Doctors, nurses, local health officials, and other health professionals play an important role in preventing waterborne illness. EPA and its partners, the Centers for Disease Control and Prevention (CDC) and its Agency for Toxic Substances and Disease Registry (ATSDR), present a video that demonstrates how health care providers can help recognize, report, and prevent waterborne illness in their communities.

"Tap Into Prevention: Drinking Water Information for Health Care Providers" is a continuing education video featuring interviews with doctors, nurses, and local health officials who discuss the connection between drinking water and health in their own communities: Milwaukee, where cryptosporidiosis claimed the lives of more than 50 people and sickened more than 400,000 in 1993; Philadelphia, where high levels of lead in school drinking water, in an area where many children already have high blood lead levels, prompted a city-wide testing program; and rural Minnesota, where public health nurses in three counties educate new parents on the risks of nitrates and bacteria in well water. The video was co-authored and narrated by John M. Balbus, MD, an internist specializing in environmental medicine.

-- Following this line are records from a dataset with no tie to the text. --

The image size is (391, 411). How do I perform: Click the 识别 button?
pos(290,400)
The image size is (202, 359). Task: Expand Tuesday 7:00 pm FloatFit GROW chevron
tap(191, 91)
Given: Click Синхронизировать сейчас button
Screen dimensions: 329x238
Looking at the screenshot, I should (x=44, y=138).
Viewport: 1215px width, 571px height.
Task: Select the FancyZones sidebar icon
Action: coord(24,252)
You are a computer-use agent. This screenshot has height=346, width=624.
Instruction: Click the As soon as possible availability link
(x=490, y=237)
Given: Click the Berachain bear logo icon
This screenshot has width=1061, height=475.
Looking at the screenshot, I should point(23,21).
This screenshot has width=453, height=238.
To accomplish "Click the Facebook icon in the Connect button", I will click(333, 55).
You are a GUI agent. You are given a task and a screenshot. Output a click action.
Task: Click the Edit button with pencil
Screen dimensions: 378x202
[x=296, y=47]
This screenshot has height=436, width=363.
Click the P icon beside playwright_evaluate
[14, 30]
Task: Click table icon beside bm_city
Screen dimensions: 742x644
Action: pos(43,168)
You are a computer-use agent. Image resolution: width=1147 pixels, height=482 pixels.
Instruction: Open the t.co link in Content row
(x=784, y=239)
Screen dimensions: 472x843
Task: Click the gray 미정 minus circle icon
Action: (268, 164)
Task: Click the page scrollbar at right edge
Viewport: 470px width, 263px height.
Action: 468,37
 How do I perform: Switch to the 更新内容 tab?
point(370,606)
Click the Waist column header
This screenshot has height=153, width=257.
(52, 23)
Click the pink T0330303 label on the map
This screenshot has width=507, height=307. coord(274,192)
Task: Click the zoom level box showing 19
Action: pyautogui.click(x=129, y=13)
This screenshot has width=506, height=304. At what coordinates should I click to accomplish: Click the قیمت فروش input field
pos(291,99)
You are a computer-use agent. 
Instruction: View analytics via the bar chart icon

After watching, viewers will be able to name four health problems related to contaminants in drinking water; identify the types of patients who are most sensitive to each of these health problems; describe how contaminants that cause these health problems enter water supplies; identify the treatment methods that remove the contaminants that cause these health problems; list the clinical findings that prompt reporting to the local health department suspicion of waterborne disease; describe how patients who receive water from public water systems or private wells can learn about their drinking water quality; and describe the role of the health care provider in the public health network that identifies and responds to waterborne illness in their communities.

Continuing education credit is available to physicians, nurses, certified health education specialists, and others who watch the video and then complete an online post test and evaluation through the CDC/ATSDR website, "Training and Continuing Education OnLine," www.phppo.cdc.gov/phtnonline , hosted by the Public Health Training Network.